■ **Directive**: Find every line in the records that contains the string "icon" and copy each one. Matching is case-sensitive.

■ **Data section**:

• • • • •

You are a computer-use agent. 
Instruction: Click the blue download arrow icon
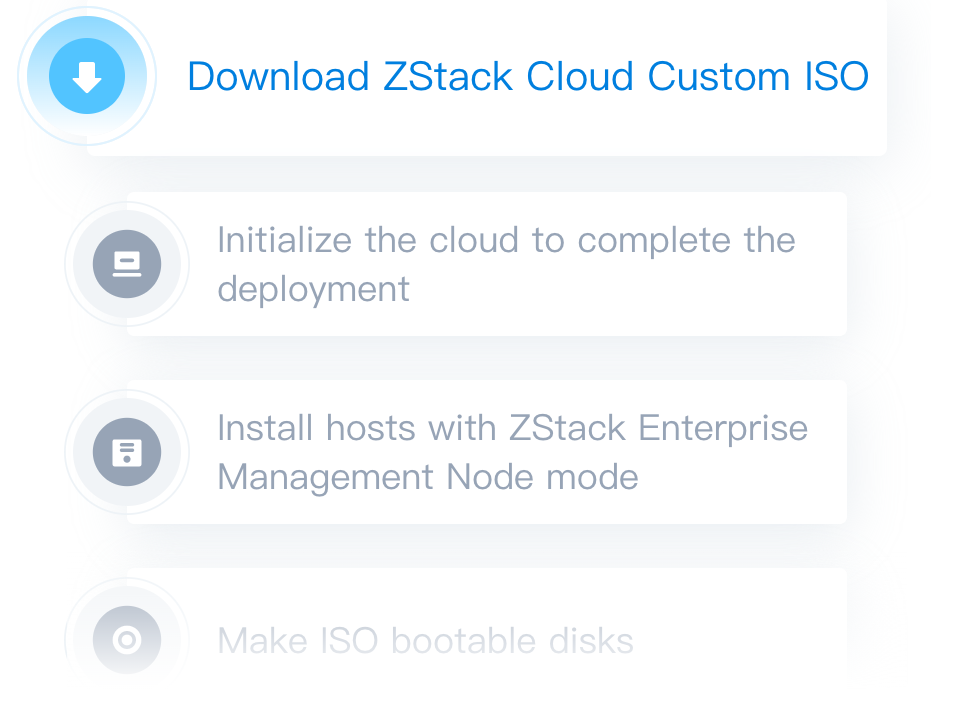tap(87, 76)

• • • • •

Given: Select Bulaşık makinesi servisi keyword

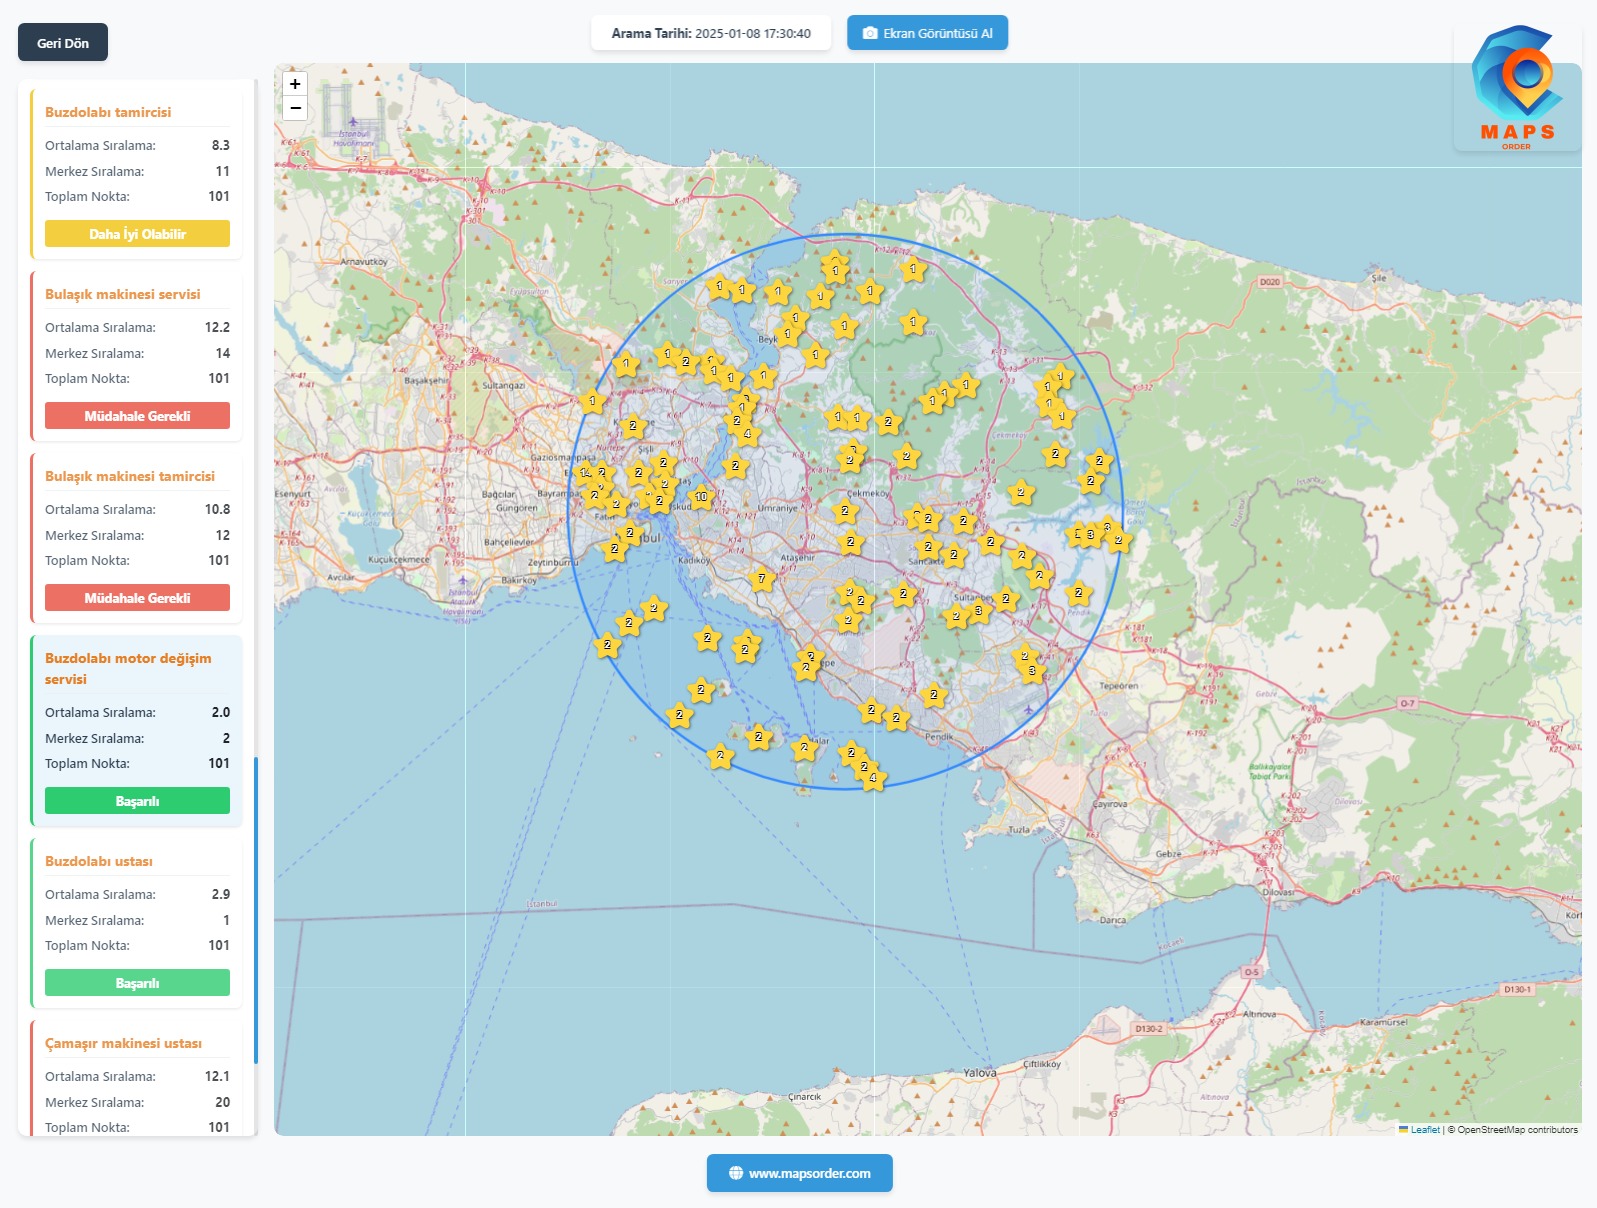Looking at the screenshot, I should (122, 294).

• • • • •

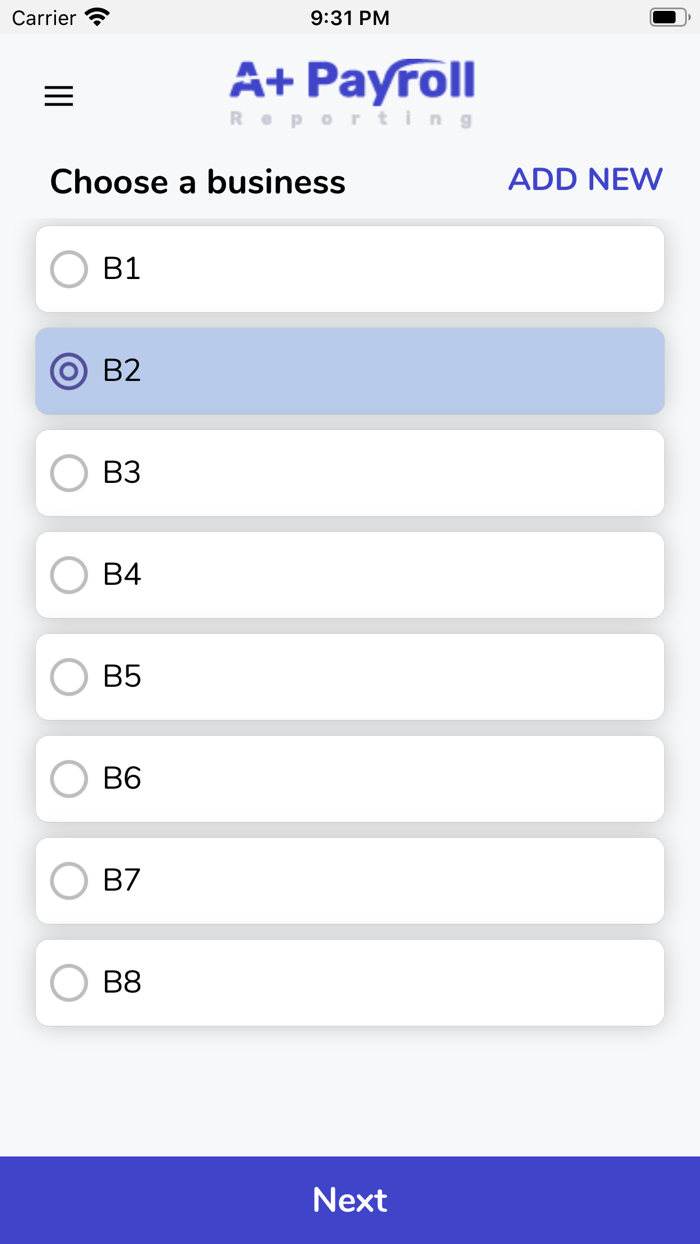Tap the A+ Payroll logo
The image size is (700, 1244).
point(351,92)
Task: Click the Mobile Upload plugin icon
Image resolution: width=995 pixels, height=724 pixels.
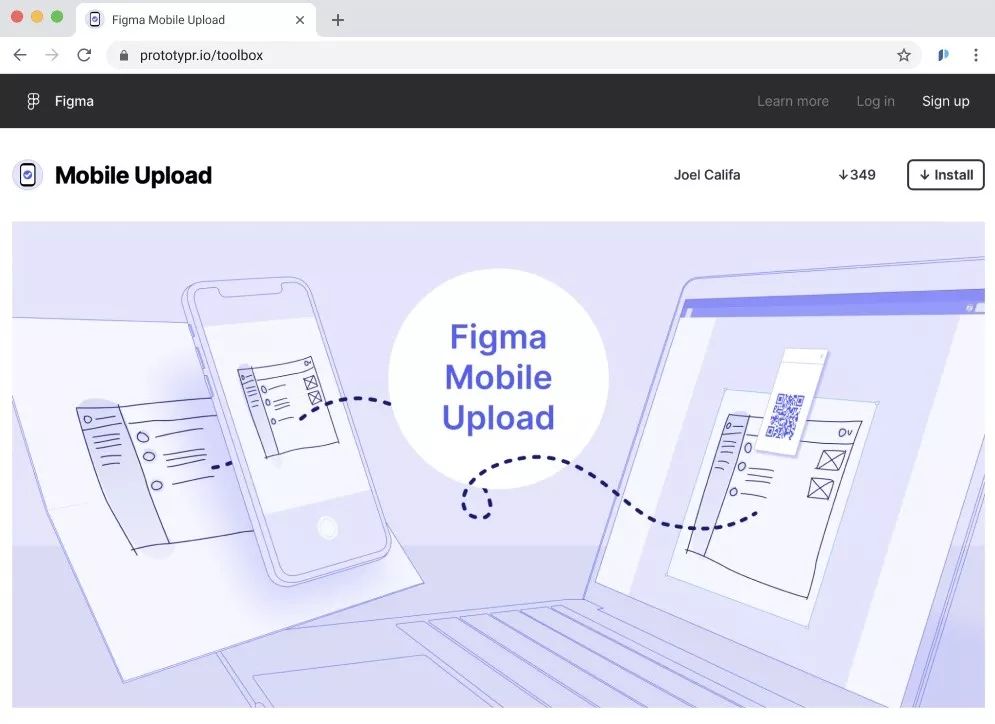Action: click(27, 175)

• • • • •

■ **Expected output**:
Instruction: Click the blue download arrow icon
Task: Click the Mobile Upload plugin icon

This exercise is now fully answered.